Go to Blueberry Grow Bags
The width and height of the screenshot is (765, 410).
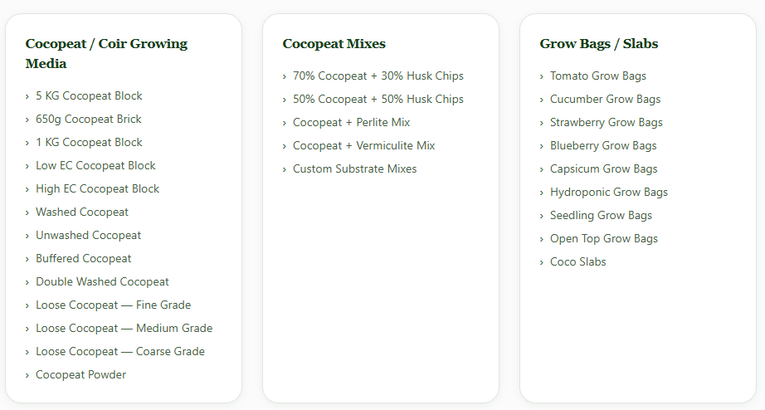click(x=603, y=145)
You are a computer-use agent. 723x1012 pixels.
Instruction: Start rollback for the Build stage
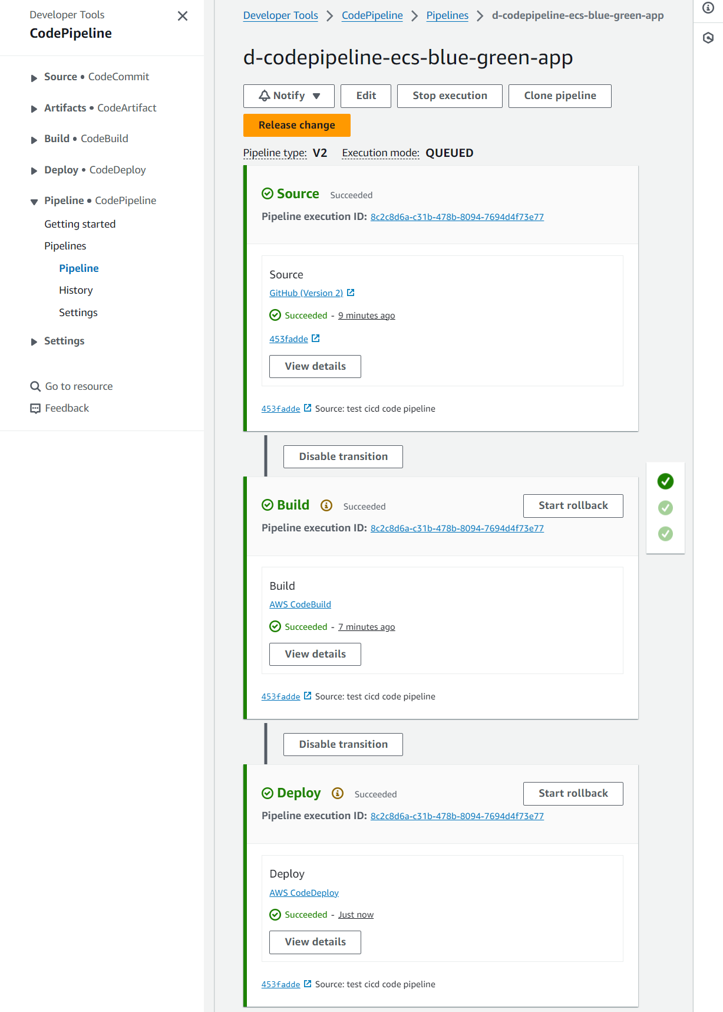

**WORK ITEM:**
Every line from the one holding "The width and" through the end of the records above must be reproduced verbatim, pictures excepted.

**SOLUTION TO THIS TASK:**
The width and height of the screenshot is (765, 410).
click(x=603, y=145)
You are a computer-use agent. 723x1012 pixels.
Instruction: Start rollback for the Build stage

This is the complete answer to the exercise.